The Battle: Second Battle of El Alamein
The British Victory at the Second Battle of El Alamein was the turning point for the North African Campaign. The battle started on the 23rd of October 1942 and lasted until the 11th of November 1942. On the 8th of November Operation Torch started the invasion of French North Africa as well as the Battle of Stalingrad and Guadalcanal.
The opening phase of the Second Battle of El Alamein was called Operation Lightfoot. Over 1000 guns would pour fire over a 64km long front. The medium and field guns were fired so that they would hit their targets at the same time. After the first 20 minutes, the guns switched to precision targeting in support of the infantry. The shelling would continue for another 5.5 hours until each gun had fired on average 600 rounds. This was the largest artillery bombardment since the First World War.
The Map: Second Battle of El Alamein
This map was created in January 1943, almost two months after the battle. It was most likely an amalgamation of the original orders for the 8th Army artillery regiments in order to create an After Action Report (AAR). These AAR’s would have helped hone the skills learned from the battle.
The basemap shows a detailed black and white map of the El Alamein area. Some features are handwritten on the map such as surface composition, while other features are drawn such as depressions and contours.
The map is at 1:50,000 scale, with the overlaid grid being 1km grid squares. The grids are displayed with a sleeper ahead of each grid number, which would help identify different map zones. The map surround is devoid of a scalebar, projection or scale indication. A very clean map title and legend are included in the top right of the map.
The focus of the map is the Artillery regiment areas, the ranges of the guns, and the target reference points. Peculiarly the friendly areas are displayed as red, while the enemy areas are displayed as blue. This is against the normal convention of displaying blue as friendly, and red as the enemy. The front lines of both sides are displayed as FDL or Forward Defensive Line. A generalized view of the axis of advance of the British units is shown along with unit boundaries.
The Terrain: Second Battle of El Alamein
The El Alamein area is dominated by the Mediterranean Sea to the North, and the impassable Quattra Depression to the South making the area one large defile. In between are a mix of sand, rocks, and shrub over gently rolling terrain. Much of this area would have been very difficult to traverse.
One main road runs North-West to South-East bisecting both FDL’s and providing the only serviceable road in the area. Intermittent tracks are interspersed across the map but would have been very slow going and most likely degraded by overuse.

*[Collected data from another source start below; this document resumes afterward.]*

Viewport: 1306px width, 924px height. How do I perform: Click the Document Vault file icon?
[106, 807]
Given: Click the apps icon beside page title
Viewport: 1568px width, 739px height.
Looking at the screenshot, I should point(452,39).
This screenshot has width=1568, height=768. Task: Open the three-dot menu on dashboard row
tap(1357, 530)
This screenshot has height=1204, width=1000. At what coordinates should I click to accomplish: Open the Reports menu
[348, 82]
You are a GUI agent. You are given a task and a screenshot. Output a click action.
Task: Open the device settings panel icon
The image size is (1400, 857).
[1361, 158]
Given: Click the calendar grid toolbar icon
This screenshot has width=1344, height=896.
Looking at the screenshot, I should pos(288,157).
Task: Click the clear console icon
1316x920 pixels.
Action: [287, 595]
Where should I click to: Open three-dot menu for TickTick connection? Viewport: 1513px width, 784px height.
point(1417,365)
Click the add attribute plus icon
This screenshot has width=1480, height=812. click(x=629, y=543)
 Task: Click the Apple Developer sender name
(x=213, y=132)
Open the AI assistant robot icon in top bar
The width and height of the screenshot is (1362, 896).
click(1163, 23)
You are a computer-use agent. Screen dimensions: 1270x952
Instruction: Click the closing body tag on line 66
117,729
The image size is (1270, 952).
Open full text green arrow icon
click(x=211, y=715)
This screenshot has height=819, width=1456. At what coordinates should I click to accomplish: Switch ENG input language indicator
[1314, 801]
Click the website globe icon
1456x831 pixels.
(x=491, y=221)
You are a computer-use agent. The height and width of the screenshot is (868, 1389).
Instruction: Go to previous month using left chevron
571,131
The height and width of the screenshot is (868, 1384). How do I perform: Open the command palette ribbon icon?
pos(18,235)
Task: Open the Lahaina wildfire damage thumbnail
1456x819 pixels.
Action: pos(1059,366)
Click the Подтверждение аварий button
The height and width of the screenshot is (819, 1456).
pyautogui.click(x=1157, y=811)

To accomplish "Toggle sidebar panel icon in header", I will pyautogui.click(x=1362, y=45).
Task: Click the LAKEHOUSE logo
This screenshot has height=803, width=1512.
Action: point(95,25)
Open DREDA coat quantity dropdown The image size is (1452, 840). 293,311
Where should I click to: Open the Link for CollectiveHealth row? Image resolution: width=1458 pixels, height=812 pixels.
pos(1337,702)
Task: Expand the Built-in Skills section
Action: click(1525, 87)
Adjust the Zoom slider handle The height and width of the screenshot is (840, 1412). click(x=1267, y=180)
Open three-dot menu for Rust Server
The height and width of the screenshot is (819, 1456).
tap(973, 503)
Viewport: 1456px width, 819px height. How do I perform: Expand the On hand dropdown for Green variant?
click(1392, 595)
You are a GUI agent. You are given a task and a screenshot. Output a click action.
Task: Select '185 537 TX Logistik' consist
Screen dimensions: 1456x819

The Analysis: Second Battle of El Alamein
To get a better understanding of the terrain of the Second Battle of El Alamein, I ingested the map into a GIS program and began to digitize the features turning them into geospatial information. I began with the unit boundaries and FDL’s, and digitized the target reference points and gun range buffers. A satellite map was then added to give a better context to the area and type of terrain.
Next an elevation model was added to show the topographic relief. Low areas are displayed as green, with high areas shown as red. This revealed ground that was mostly flat, but had lots of microrelief (rapid changes in elevation that will not show between contour lines)
The elevation model was converted to a slope model, applying a formula to determine rise over run. The slope was displayed as a percentage, with 100% being equal to 45°. In an example, a typical tank can not traverse slope greater than 40-50% slope. The slope was broken down into three categories: 0-40% (Green), 40-60% (Yellow) and 60%< (Red). Green is the easiest to traverse and would not slow a tank down. Yellow would impede movement but would be mostly traversable. Red would most likely be impassable completely.
On the original map, surface composition was hand annotated with text. Notes such as ‘sandy’, ‘very stony’ and ‘good going’ are used to mark out areas that may provide a hindrance, as well as areas that could be used to exploit easier terrain. I wanted to create a surface showing all the surface compositions, so every annotated note was collected and used to create Thiessen polygons.
A quick explanation from ESRI on Thiessen Polygons: “Polygons generated from a set of sample points. Each Thiessen polygon defines an area of influence around its sample point, so that any location inside the polygon is closer to that point than any of the other sample points.” This is a quick and easy way to generate a surface model. From their, I reclassified the polygons into three categories: “Firm (Green)”, “Stony, Scrub or Sand (Yellow)” and “Soft Sand or Very Stony (Red)”. Once again, Green shows terrain that would be easy to traverse, Yellow would be a bit more difficult, and Red would be almost impossible.
In regard to the hand annotations, much of this information was most likely collected by reconnaissance units such as the Long Range Desert Group and added to the issued maps. Also, interesting to note: the main effort of the attack was originally meant to be along the Northern part of the front, and indeed this is where Rommel was expecting to be attacked. But the New Zealanders had the most success initially and were able to secure the Miteirya Ridge. The New Zealand front was the most easily traversed when referenced with the surface configuration. If this made the difference, I haven’t been able to find a reference, but it is certainly worth consideration.